It was tiki night at the Collins Bar, and despite the exuberant lively music, colorful cocktails, eclectic décor, and scintillating conversation all around him, Munford Coldwater III was feeling sorry for himself. None of this lightened his mood. A Hawaiian muzak arrangement of The Police’s “King of Pain” played softly and ironically in the background. A luftwaffe of large paper airplanes hung from the ceiling. Leis and hula girl figurines littered the bar. The usually amiable English professor sitting to his right seemed to be in a strange mood, staring fixedly into his drink and constantly scratching at his salt and pepper hair, unleashing a blizzard of dandruff around his barstool. They were the same age, just about, but the professor seemed to be aging faster in that way that men under a lot stress age rapidly, like presidents and people on death row. Munford left the professor to his misery so he could wallow in his own. He had no clients, no girl, and no prospects in either category. He didn’t even like his name, so he always introduced himself as Stone Coldwater, or simply Stone, and he called his business the Stone Detective Agency.
In front of him, in a ceramic Easter Island monolith, was a Haunted Hut Daiquiri—an original recipe by the Collins’ resident tiki expert Joey Schmidt, who looked just as Teutonic as his name sounded, right down to the handlebar mustache that could have been just imported from the Black Forest. Tonight he played up the tiki theme by wearing a straw sombrero and a red Hawaiian shirt with an umbrella motif. The daiquiri mugged him like a team of Caribbean gangsters. The citrus juices held him down as the rum and Campari punched him in the throat. The cinnamon syrup—that was the moll who flirted with him so he didn’t care that he was getting the hula beat out of him.
The usual deal at Collins is that there is no menu. The bartender asks you about what types of things you like and crafts a cocktail specific to your taste. Coldwater liked to think that he stretched their imagination a little bit, though he was probably being too cute by half. “Give me something that smells purple,” he’d say. “Or make me a variation on a whiskey sour, but with tequila and something spicy.” However, on tiki night, Joey brought his own menu, so Stone decided to keep it simple and just work his way down the list. Next up was another one of Joey’s originals, the Coral Snake. He read the ingredients on the menu—overproof rum, Barbados rum, cacao, blood orange juice, lime juice, cinnamon syrup, and coffee syrup. It sounded like he was in for another beating. Good thing he was wearing protection.

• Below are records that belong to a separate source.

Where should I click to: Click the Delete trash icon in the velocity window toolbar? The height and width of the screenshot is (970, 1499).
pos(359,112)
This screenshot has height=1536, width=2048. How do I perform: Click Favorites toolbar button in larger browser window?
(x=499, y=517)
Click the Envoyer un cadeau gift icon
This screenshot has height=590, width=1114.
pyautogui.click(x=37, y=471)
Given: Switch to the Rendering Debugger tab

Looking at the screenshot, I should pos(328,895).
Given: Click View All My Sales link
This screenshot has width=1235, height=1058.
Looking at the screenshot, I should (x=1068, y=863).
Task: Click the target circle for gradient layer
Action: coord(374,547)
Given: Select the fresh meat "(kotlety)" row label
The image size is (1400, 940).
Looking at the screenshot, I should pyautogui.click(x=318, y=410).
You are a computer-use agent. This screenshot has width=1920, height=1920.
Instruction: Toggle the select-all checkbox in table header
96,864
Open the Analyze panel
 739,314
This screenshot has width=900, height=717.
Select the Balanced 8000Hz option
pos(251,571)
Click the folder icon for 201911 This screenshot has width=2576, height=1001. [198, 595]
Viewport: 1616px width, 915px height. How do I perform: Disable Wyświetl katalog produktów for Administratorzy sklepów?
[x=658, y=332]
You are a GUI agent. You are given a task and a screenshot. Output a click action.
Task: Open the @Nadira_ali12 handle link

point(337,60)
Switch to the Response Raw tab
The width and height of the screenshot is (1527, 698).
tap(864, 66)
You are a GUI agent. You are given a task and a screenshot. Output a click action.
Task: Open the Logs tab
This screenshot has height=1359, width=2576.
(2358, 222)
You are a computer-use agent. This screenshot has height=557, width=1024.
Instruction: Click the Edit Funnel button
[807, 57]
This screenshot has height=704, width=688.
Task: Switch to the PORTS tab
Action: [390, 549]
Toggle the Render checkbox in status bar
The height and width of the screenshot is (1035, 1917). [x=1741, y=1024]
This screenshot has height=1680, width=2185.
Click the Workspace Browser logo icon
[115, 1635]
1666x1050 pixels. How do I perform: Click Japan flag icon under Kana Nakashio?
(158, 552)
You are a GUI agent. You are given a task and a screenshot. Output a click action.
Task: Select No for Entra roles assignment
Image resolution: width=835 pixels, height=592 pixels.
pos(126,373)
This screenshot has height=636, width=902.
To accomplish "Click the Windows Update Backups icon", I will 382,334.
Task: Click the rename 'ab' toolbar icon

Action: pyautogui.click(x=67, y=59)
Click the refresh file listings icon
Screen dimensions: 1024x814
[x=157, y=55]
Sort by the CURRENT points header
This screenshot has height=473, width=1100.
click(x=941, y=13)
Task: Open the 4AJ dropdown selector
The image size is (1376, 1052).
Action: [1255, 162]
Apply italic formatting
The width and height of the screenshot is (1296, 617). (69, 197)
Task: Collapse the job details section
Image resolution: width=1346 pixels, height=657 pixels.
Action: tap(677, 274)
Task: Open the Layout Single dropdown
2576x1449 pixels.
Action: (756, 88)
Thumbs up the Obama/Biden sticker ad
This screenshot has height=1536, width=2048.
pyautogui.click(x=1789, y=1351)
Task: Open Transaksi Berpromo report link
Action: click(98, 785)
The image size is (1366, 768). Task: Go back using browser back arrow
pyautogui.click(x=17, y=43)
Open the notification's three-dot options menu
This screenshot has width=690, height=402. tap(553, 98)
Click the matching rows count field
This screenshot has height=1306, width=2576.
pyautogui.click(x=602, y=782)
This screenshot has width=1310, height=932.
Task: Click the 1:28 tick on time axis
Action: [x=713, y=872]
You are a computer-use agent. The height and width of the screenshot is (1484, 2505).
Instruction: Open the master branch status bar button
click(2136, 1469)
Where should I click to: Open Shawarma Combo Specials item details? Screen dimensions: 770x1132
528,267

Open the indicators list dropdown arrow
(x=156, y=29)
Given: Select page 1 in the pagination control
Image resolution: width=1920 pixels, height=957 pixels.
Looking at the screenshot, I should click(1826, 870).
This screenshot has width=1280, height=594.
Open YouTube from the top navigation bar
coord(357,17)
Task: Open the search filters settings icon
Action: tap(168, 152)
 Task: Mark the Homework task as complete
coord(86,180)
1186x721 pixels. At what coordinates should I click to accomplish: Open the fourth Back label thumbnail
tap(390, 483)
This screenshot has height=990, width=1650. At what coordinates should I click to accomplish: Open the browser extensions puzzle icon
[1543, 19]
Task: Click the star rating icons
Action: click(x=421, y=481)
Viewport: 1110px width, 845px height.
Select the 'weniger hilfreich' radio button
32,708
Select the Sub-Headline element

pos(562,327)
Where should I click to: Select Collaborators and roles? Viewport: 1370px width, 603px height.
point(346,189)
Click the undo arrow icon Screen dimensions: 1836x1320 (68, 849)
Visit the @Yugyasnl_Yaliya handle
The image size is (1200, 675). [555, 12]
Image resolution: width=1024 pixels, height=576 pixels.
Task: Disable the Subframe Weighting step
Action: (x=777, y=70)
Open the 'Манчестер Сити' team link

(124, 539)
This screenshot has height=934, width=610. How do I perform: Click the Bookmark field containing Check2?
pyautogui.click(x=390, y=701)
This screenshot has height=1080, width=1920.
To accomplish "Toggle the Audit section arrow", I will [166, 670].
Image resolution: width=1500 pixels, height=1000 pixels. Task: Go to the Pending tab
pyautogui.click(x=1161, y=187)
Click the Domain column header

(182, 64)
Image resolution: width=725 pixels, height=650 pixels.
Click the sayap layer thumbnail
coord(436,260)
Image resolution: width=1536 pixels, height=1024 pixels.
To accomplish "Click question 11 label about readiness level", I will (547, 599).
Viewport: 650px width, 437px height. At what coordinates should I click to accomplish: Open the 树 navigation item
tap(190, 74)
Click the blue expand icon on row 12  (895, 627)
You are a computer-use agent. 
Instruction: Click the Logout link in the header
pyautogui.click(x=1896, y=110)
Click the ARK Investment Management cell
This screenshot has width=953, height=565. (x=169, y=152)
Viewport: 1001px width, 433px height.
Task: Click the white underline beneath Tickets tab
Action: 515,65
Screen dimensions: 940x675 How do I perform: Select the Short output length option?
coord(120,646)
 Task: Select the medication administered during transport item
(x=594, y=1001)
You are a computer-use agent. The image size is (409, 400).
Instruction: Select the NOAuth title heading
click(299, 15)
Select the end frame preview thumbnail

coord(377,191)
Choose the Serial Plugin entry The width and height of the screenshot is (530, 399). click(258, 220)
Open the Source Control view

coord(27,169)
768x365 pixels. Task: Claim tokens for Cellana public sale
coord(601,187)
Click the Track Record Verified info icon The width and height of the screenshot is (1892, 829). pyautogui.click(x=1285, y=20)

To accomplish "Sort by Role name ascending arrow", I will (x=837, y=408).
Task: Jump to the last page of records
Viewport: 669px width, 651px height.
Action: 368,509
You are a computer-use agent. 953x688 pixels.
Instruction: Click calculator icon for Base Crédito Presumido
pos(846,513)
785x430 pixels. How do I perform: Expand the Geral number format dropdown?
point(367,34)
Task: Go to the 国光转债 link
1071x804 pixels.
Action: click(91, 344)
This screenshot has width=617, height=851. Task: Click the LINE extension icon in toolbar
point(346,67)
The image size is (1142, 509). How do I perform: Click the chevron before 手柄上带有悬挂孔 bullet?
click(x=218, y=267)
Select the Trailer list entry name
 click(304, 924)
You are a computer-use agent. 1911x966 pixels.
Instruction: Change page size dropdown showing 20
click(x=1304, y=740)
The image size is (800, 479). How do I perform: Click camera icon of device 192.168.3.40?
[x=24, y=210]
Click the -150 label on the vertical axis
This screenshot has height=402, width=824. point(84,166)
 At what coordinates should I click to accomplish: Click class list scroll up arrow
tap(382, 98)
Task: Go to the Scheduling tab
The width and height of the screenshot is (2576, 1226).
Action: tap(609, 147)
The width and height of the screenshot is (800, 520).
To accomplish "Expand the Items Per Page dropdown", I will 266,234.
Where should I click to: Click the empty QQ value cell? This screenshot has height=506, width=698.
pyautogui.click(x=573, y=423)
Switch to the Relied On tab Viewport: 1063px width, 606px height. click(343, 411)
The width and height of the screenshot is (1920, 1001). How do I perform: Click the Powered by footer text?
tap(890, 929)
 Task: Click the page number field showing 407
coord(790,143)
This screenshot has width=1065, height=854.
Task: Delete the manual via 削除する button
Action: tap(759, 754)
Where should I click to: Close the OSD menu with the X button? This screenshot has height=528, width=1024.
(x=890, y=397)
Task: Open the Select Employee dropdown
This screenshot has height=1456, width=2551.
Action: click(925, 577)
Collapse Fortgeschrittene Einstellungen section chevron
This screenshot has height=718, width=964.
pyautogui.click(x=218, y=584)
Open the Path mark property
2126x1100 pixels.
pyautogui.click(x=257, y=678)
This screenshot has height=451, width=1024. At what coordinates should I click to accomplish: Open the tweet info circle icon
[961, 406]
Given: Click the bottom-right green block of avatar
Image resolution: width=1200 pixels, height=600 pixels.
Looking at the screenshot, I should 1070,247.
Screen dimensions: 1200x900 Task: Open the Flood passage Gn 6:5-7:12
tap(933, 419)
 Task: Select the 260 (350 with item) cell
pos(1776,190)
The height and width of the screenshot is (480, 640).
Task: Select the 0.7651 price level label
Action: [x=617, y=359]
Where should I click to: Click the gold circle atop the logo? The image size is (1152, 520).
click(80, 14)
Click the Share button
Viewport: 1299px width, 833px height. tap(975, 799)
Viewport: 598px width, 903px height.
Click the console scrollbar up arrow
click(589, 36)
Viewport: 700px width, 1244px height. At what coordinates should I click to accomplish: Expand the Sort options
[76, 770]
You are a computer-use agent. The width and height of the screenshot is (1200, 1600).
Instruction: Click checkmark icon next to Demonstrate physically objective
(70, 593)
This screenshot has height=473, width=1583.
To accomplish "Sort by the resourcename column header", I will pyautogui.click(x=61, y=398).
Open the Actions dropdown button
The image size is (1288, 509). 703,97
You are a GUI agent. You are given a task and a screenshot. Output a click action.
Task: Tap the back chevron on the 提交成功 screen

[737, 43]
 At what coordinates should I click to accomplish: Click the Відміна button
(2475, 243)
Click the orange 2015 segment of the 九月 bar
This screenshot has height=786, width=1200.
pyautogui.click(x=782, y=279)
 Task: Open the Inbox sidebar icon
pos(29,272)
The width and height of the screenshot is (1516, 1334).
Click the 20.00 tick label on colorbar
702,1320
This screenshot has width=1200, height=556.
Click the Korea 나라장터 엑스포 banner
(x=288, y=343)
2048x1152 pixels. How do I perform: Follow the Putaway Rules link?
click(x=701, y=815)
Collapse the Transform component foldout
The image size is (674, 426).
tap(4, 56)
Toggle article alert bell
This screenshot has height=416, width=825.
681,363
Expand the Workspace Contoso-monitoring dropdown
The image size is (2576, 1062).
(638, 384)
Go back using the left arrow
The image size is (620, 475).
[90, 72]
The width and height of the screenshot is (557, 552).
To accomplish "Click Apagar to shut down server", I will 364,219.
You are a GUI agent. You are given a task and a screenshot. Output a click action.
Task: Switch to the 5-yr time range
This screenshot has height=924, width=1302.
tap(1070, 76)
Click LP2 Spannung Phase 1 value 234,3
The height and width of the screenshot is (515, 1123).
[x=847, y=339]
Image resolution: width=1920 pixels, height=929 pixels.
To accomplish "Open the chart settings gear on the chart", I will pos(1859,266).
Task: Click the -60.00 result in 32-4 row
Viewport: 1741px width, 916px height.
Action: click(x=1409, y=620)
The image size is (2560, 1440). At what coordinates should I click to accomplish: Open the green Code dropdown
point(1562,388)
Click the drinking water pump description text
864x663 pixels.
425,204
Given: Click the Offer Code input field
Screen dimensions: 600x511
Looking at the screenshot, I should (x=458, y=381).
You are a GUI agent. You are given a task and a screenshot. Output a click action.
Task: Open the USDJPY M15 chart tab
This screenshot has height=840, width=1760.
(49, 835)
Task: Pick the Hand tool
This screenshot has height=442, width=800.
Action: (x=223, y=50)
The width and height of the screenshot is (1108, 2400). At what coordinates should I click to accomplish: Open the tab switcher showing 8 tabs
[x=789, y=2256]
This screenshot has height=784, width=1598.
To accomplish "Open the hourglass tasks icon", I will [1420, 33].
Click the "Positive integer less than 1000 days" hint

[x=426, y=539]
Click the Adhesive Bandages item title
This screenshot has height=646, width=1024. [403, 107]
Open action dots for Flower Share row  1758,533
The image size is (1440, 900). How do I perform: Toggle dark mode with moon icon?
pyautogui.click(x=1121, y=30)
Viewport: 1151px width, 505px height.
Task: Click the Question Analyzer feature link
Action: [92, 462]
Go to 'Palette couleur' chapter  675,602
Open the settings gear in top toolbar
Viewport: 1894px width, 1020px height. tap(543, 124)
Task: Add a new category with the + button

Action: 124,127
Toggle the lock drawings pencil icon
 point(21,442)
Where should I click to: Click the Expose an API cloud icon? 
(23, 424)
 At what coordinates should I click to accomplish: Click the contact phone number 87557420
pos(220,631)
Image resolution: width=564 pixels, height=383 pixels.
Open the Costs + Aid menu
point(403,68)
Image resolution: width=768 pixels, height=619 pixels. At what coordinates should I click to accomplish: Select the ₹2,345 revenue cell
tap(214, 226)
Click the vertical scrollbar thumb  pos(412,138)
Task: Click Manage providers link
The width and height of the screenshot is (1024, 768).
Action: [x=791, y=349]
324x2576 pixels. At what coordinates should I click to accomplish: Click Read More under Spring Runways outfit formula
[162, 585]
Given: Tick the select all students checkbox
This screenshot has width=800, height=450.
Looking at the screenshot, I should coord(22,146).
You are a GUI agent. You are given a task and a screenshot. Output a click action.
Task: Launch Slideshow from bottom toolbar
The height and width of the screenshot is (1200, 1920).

To his left, an attractive brunette, who had likely been the queen of her sorority twenty years prior, chatted amiably in his general direction while her schmucky husband nodded in agreement over her shoulder at everything she said. “We’d come here more if it wasn’t, you know, a bar. I’m 40, and he’s 42, and bars just aren’t our scene anymore. We just want to have some nice food, some nice cocktails, and then go home and fuck. We don’t need all this excitement…” She had on a blue dress that she probably reserved for their weekly date night and a tasteful string of pearls. Her hubbie stammered something about getting the bill, but the wife interrupted. “Josh, will you make me one more?”
Josh Schaff was working at the other end of the bar. He would be head and shoulders over most people in a crowd, and behind the slightly elevated bar, he seemed onstage. His lankiness made the smooth movements of his barcraft all the more mesmerizing to watch. Stone had placed himself strategically in the middle so he could talk to both bartenders whenever one was free. He’d noticed a skinny blonde—curly hair, black cocktail dress, no older than 25—perched in the corner across from Josh’s station, worshipfully following his every move.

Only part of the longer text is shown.